Hace un poco más de veinte años se inauguró la Plaza Botero donde se alojaron las 23 esculturas que el maestro Fernando Botero –lleno de generosidad– le donó a la ciudad y que, desde entonces, han sido motivo de orgullo para todos los antioqueños y de admiración para los visitantes; sin embargo, el pasado martes se conoció un grave acto vandálico que afecta a nueve de esas valiosas piezas, sus pedestales y el piso del lugar, porque las obras fueron dañadas con sustancias químicas y su restauración cuesta una suma cercana a los quinientos millones de pesos. Un atentado más que se suma al denunciado el pasado 25 de julio de este mismo año, cuando también varias de ellas fueron rayadas y dañadas por inescrupulosos; y que, además, recuerda el vil e impune crimen masivo de hace más de 25 años contra de “El Pájaro” de la Plazuela de San Antonio, que costó la vida a 24 personas indefensas.
Y no es para menos, cuando se piensa en que ese lugar –a veces con mayor intensidad– se ha convertido desde hace rato en un antro de criminales, drogadictos, mendigos, vendedores ambulantes y enfermos; ahora, de todo, menos turistas a causa de la pandemia. Personas esas a quienes muy poco les importa el arte y, en general, el conocimiento. Por supuesto, este nuevo acto desdoroso contra el patrimonio público, no es otra cosa que una expresión más de lo que también sucede con las mujeres –recuérdese el terrible poder de los símbolos sobre la psique humana–, que son objeto de violencia desenfrenada, maltrato y, por supuesto, de la cruel moda de las lesiones con ácido.
Como es obvio, este tipo de hechos están contenidos en la ley penal como conductas punibles en atención a que se ha producido un daño en bien ajeno agravado sobre varios bienes públicos que son objeto de interés cultural y por la cuantía. Un comportamiento castigado con penas de prisión que pueden llegar hasta los ciento veinte meses y pecuniarias de multa de hasta 50 salarios mínimos aproximadamente, que las autoridades –máxime si hay cámaras de seguridad instaladas en el lugar para recoger evidencias– deben esclarecer a la mayor brevedad posible, para que los responsables sean conducidos ante los jueces.
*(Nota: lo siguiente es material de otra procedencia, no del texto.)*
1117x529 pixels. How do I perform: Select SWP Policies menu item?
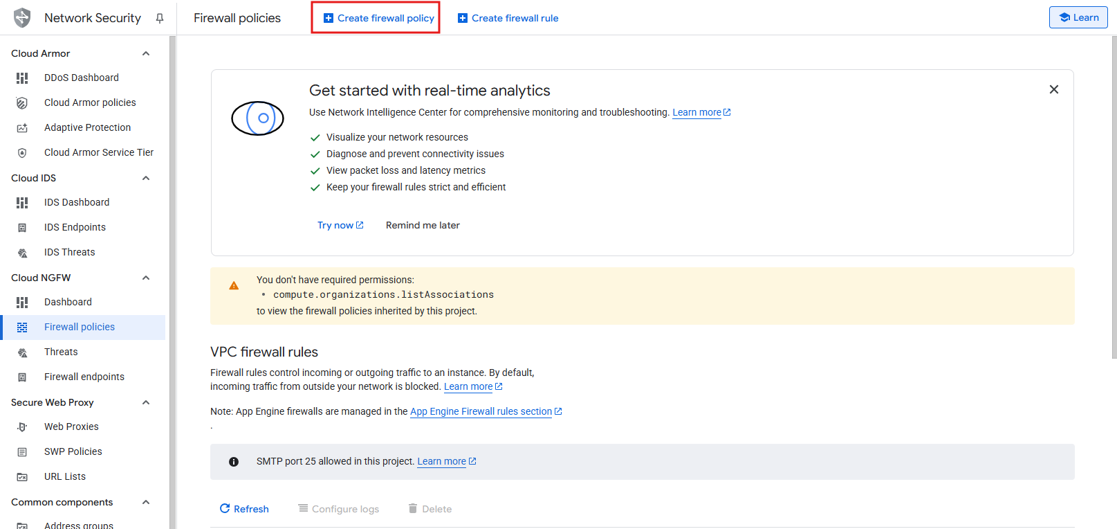[x=73, y=451]
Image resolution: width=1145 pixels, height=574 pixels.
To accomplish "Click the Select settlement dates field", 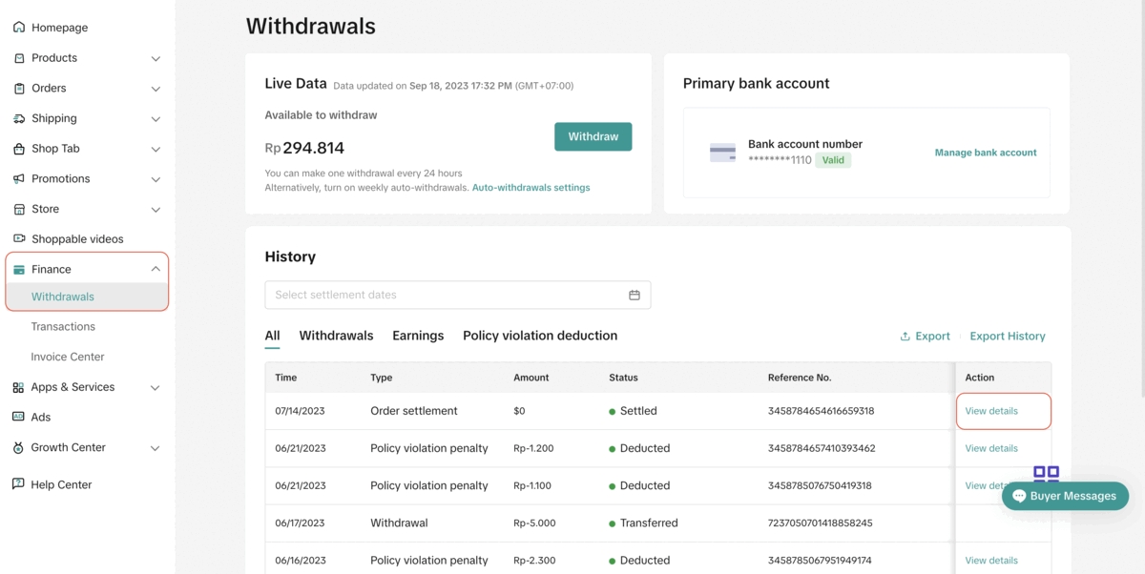I will click(x=444, y=296).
Desde luego, estos comportamientos –sumados a tantos que se llevan a cabo todos los días, sembrando el terror y el desasosiego entre una comunidad para la cual la seguridad jurídica es un canto de sirenas– invitan a fomentar la siembra de valores en todos los espacios, para que crezcan el respeto por la saber, la civilidad y la dignidad de los seres humanos; aquí, desde hace rato, emprendimos el camino del no retorno. Por eso, todo el gremio de la cultura y la ciudadanía no pueden permanecer impasibles y deben rechazar estas manifestaciones de oscurantismo, vulgaridad y pillaje. Ojalá, como protesta, se pudiera organizar una actividad pedagógica de un solo día –así fuese en forma virtual– para oponerse a este tipo de actos criminales y, como es obvio, desagraviar y agradecerle al maestro.
Llegó, pues, la hora de reflexionar y enderezar el camino para no tener que decir con don José Ortega y Gasset: “no sabemos lo que nos pasa, y esto es precisamente lo que nos pasa, no saber lo que nos pasa: el hombre de hoy empieza a estar desorientado con respecto a sí mismo, dépayseé, está fuera de su país, arrojado a una circunstancia nueva que es como una tierra incógnita. Tal es siempre la sensación vital que se apodera del hombre en las crisis históricas” (“En el tránsito del cristianismo al racionalismo”, Obras completas, tomo V, (1933-1941), 6.ª ed., Madrid, Revista de Occidente, 1964, pág. 93).
Tenemos que precisar, entonces, dónde radican nuestras falencias y avanzar como sociedad; ello, obvio es decirlo, supone una lucha frontal contra el silencio cómplice, la intemperancia y la barbarie en todas sus formas.